We can become a very busy center quickly and the system will eliminate duplicating efforts for fire, EMS and police calls, Dowden said.
The product increases officer safety because it provides background information on events and people before arrival, according to Dowden.
Officers will benefit from the on screen notes on the in car computers, according to Patrol Sergeant Jamie Starling.
“It will free up radio airtime while protecting sensitive information,” Starling said.
Officer Doug Woodward said he is looking forward to the new E-ticket function.
It is more efficient with scanning technology, which will pull other records instantly.
The officer will be able to scan a driver’s license and add the information to a citation, according to Woodward.
It will keep us out in the field and visible. It will save about three cents per ticket, materials and valuable time, according to Woodward.

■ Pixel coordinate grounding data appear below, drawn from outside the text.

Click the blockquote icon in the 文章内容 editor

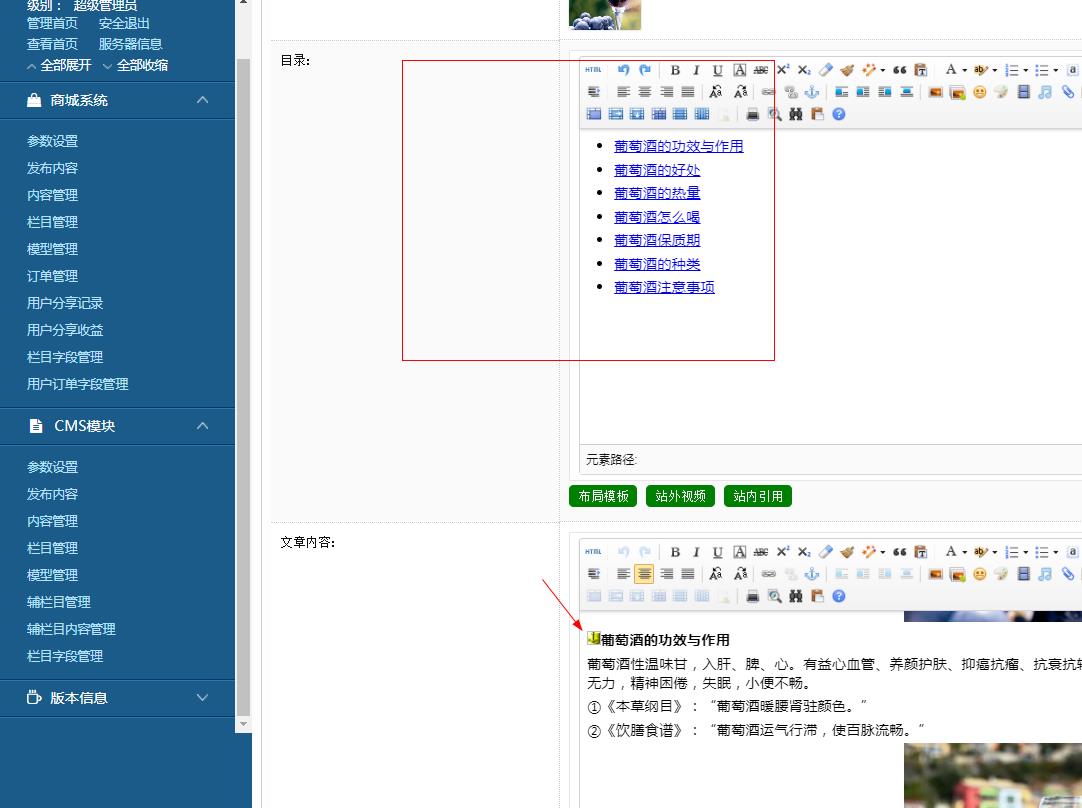tap(899, 552)
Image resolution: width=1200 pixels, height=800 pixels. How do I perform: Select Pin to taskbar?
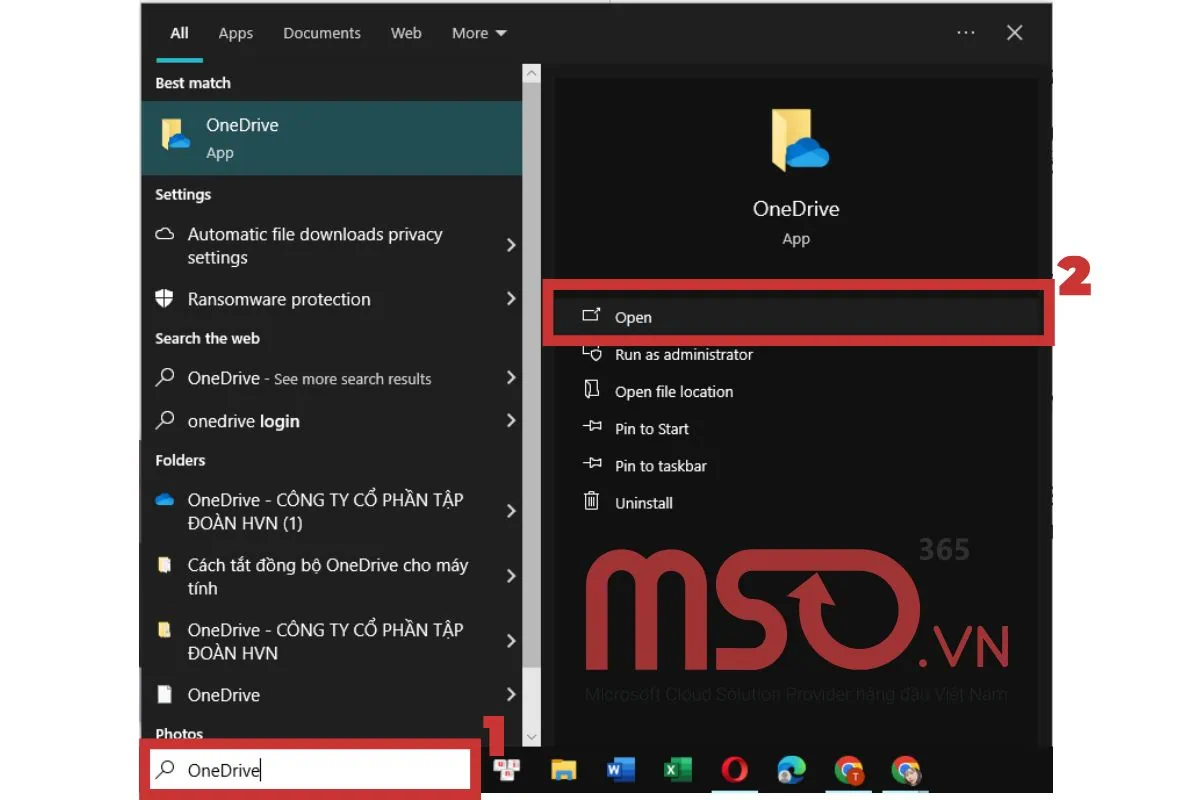pos(660,466)
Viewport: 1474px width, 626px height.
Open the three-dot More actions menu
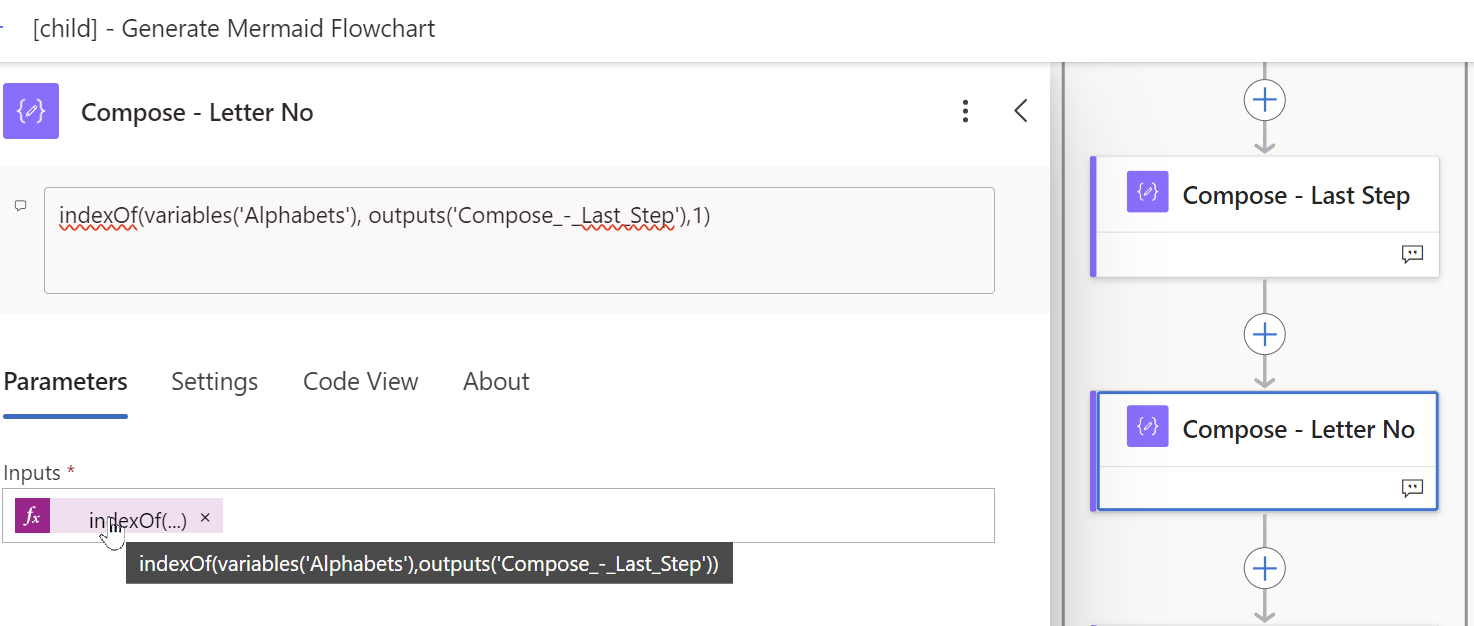[965, 111]
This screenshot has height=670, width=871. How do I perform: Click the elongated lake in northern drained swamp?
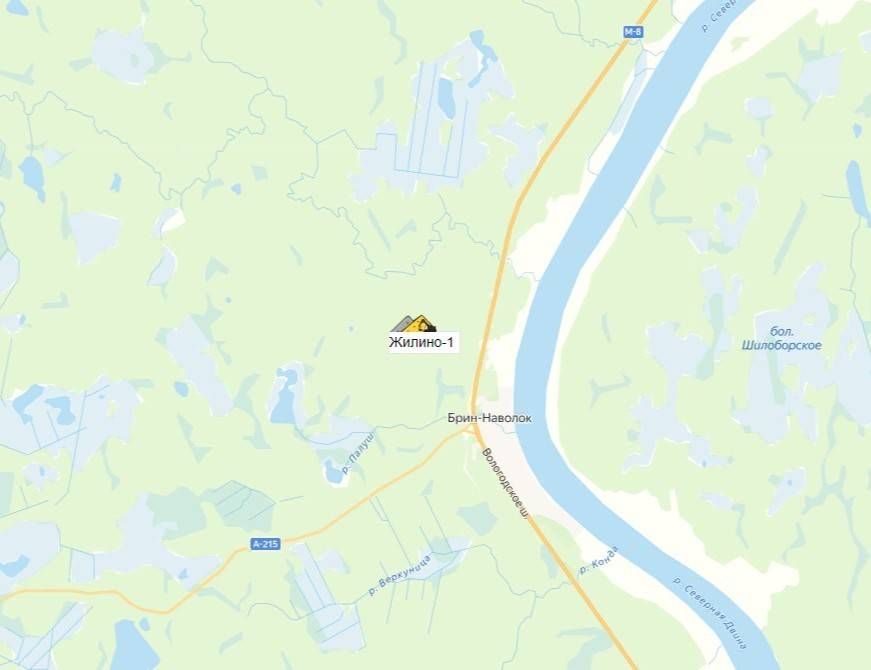pyautogui.click(x=447, y=98)
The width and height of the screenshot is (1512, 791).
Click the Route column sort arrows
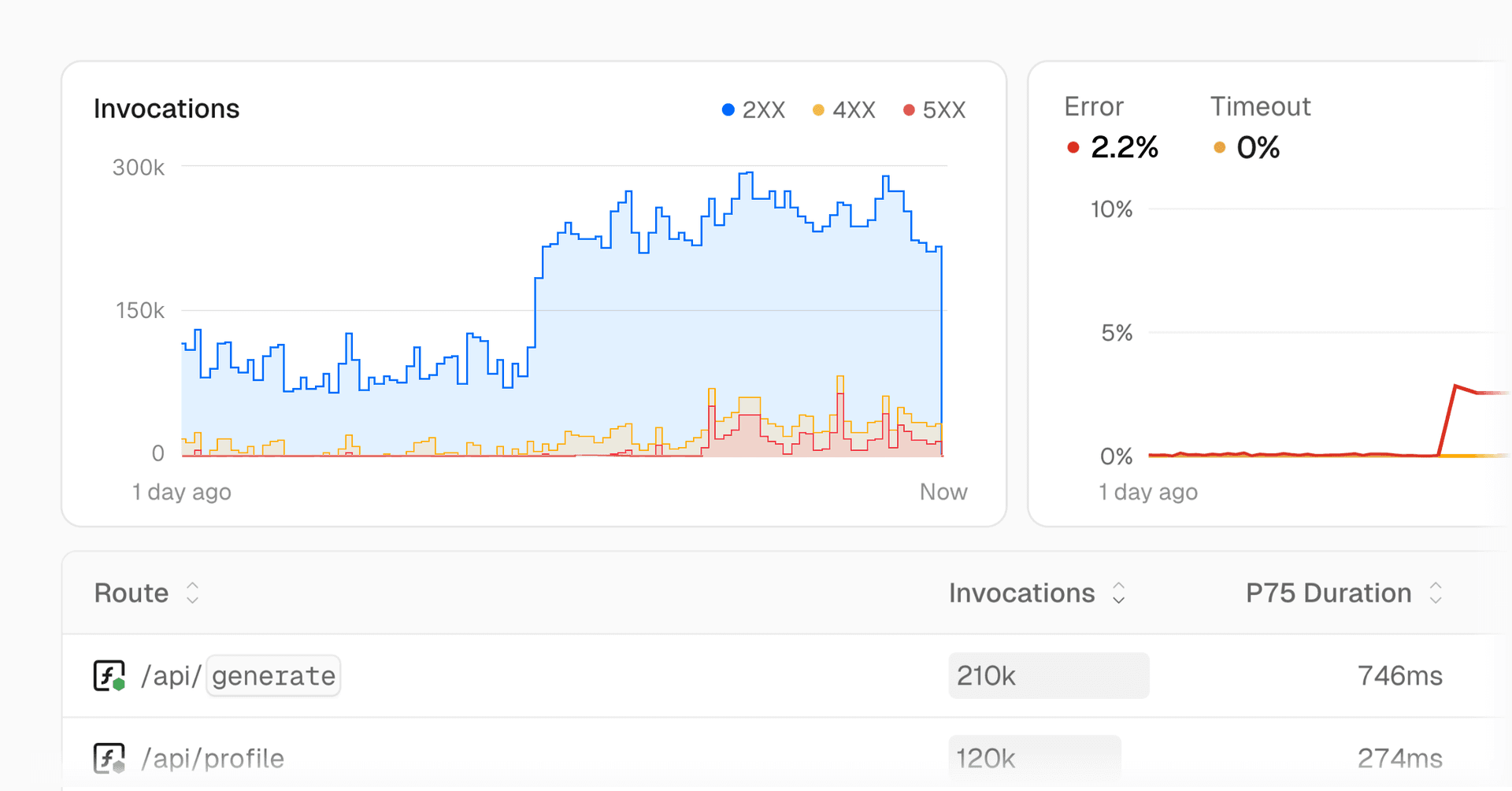click(192, 593)
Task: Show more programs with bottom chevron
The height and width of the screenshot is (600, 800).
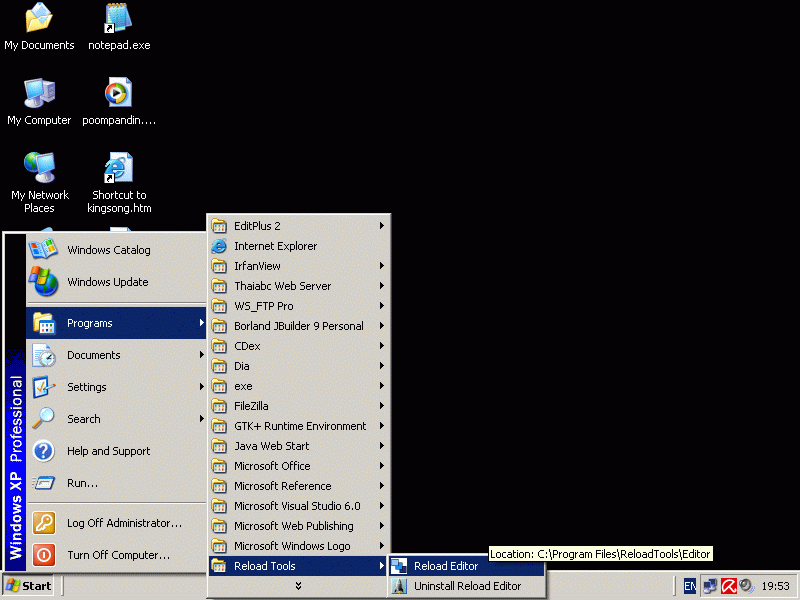Action: tap(298, 586)
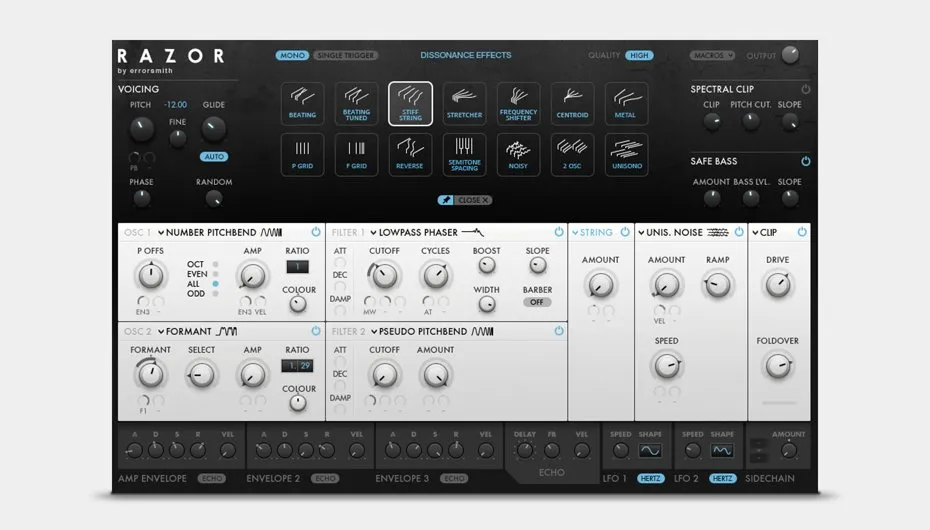The image size is (930, 530).
Task: Click the Mono voicing button
Action: pyautogui.click(x=292, y=55)
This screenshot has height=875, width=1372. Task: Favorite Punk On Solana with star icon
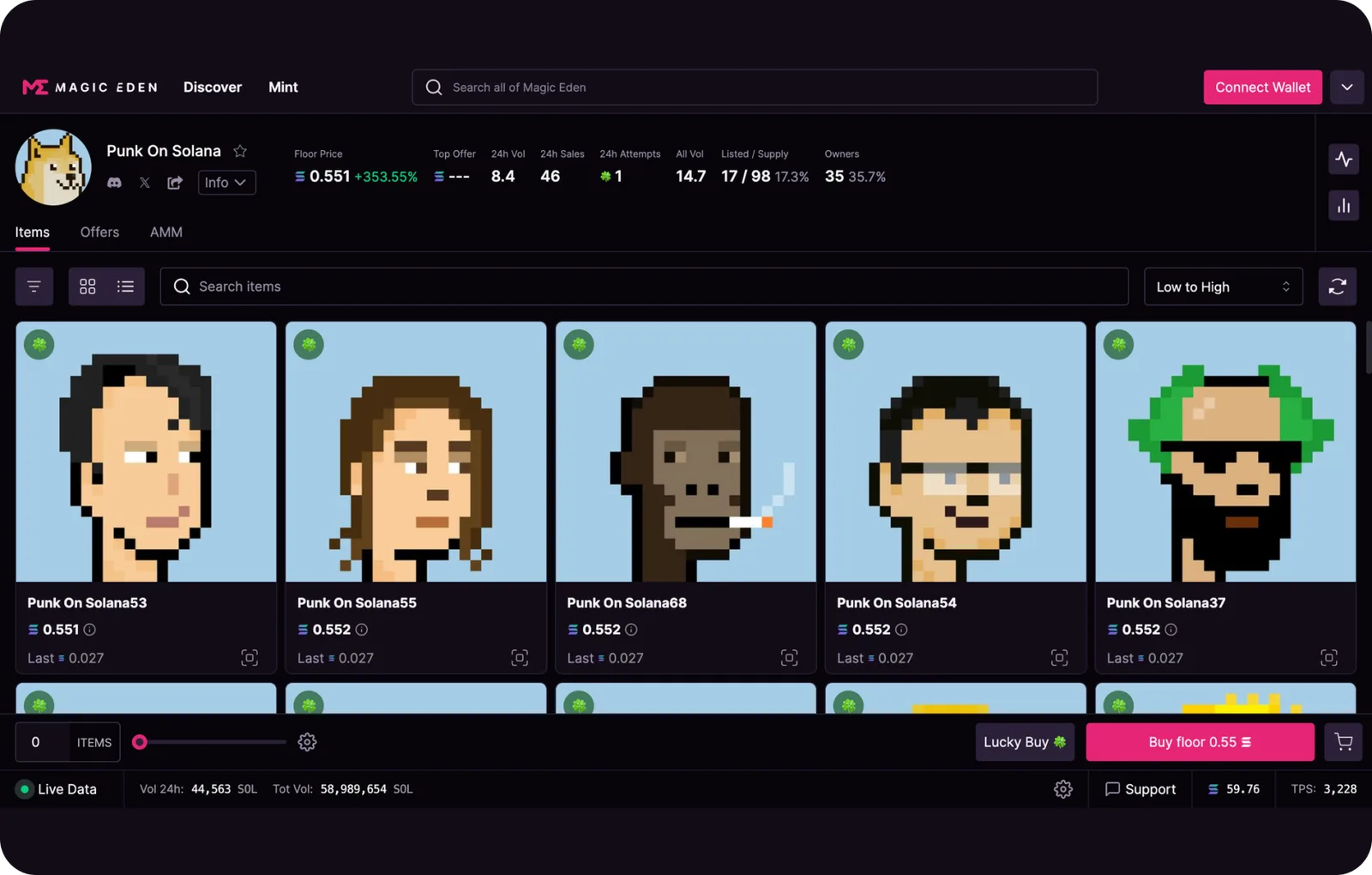240,151
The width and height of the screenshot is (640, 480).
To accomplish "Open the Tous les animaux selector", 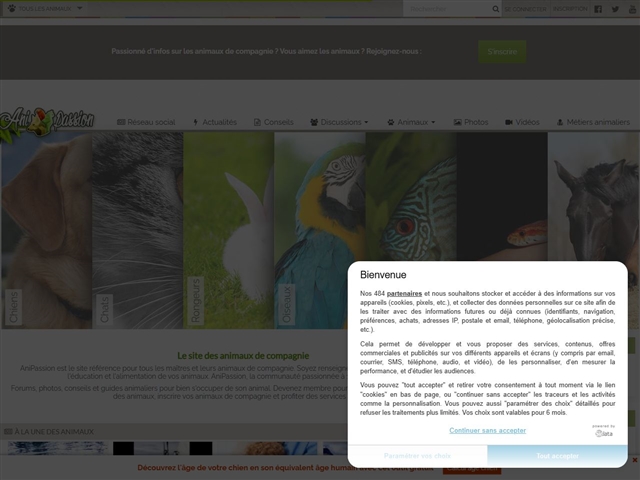I will tap(44, 8).
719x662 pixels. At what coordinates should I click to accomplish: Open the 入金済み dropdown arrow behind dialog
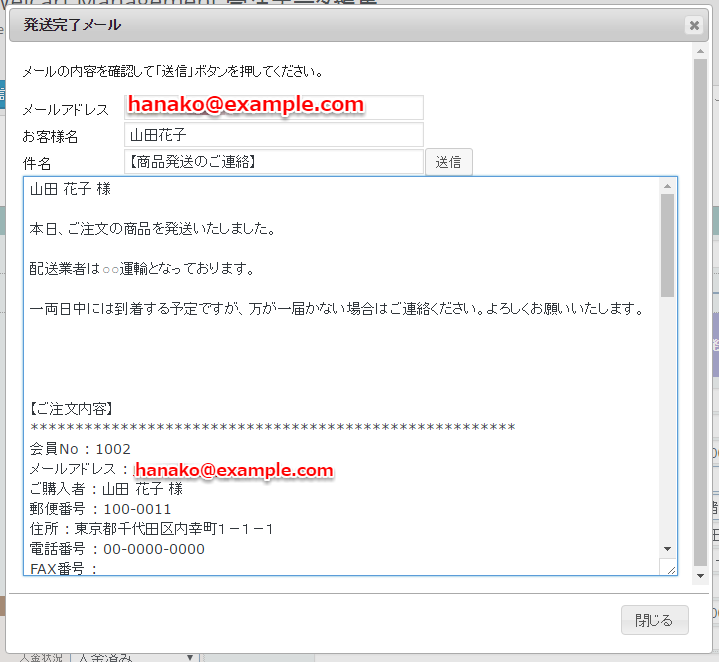pos(190,657)
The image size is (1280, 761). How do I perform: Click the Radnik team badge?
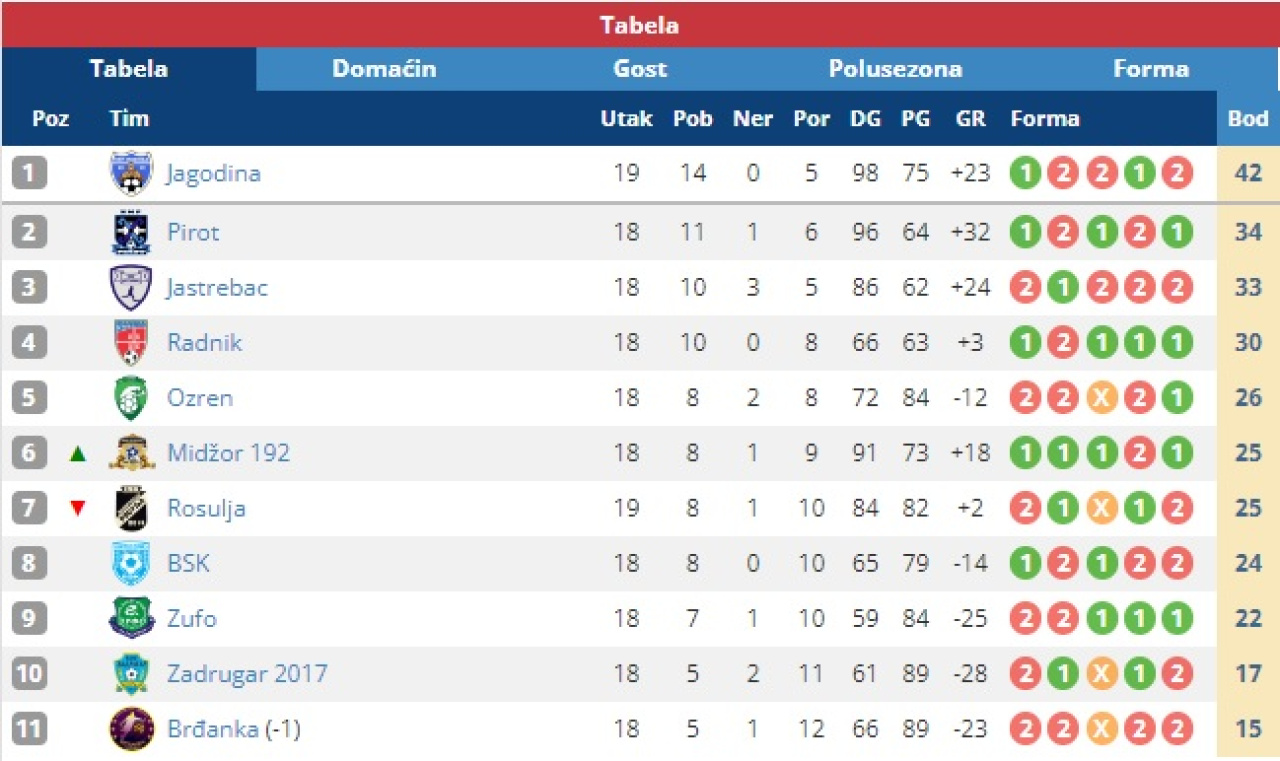pos(131,343)
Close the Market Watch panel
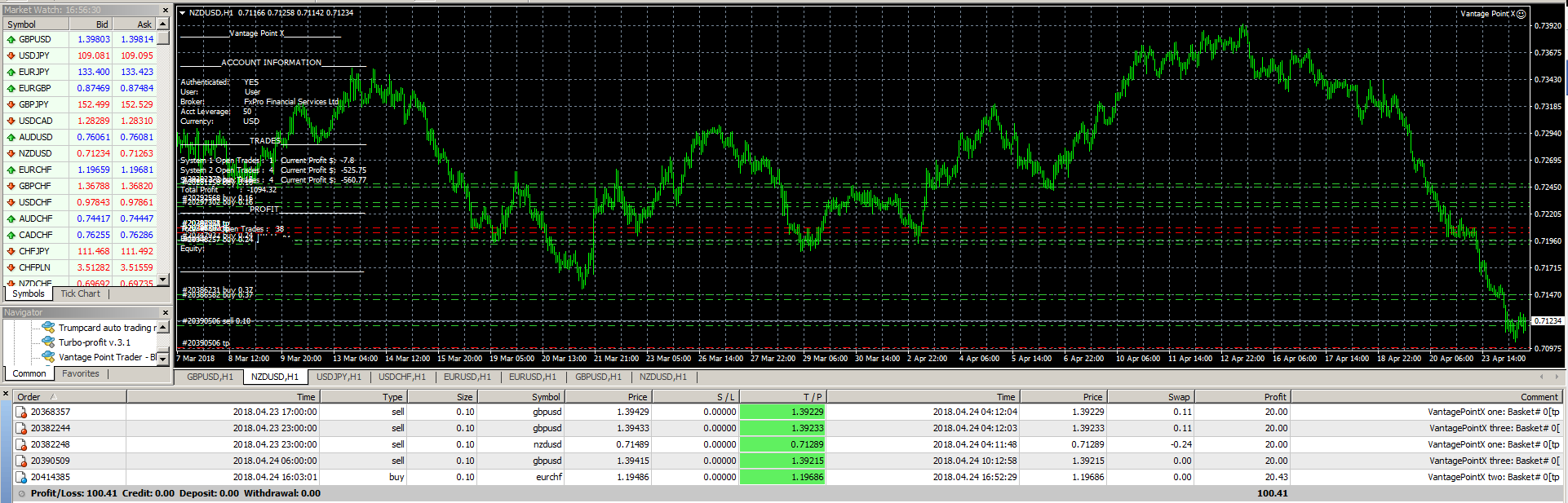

“I like to work traffic,” Woodward said. “I want to reduce the amount of crashes we have and injuries.”
The E-Ticket system will allow officers to write up to eight citations at one time allowing for multiple charges to be included.
It will save the time of manually writing tickets, which is redundant, according to Officer Woodward.
Animal Control Supervisor Jean Hurst said the mobile system would keep officers on the streets and serve as a visible crime deterrent.
The chances an officer will be in the community when you need them are that much greater, Hurst said.
The mobility translates into less trips across town to the station to process reports, saving money and fuel expenses, according to Hurst.
Because repetitive data entry will be eliminated it will lower human error, according to Hurst.
The availability of officers in the field will allow for a quicker response time, said Assistant Chief Charles Downum.
Tools including vehicle locate will allow officers to set a perimeter when needed and assist with officer complaints, according to Downum.
Every department from investigations to evidence will improve functionality and efficiency with the system, according to Downum.
State reporting will no longer require manual counting eliminating 10 to 12 work hours a month, according to Julie Zollo, records supervisor.
“The reports are impressive,” Zollo said. “There are thousands of reports to choose from.”
Calls for service and statistics will be available to pull for callers, Zollo said.
A System is only as good as information entered into it, I can tell you we would use it to our fullest capacity, Zollo said.
“I need this product, we need this product,” Brown said. “The thing I am really excited about is the community dashboard. We can make this product available for everyone to log on and see what is going on in the city.”
There will be a lot of data available the citizens need and deserve, Brown said.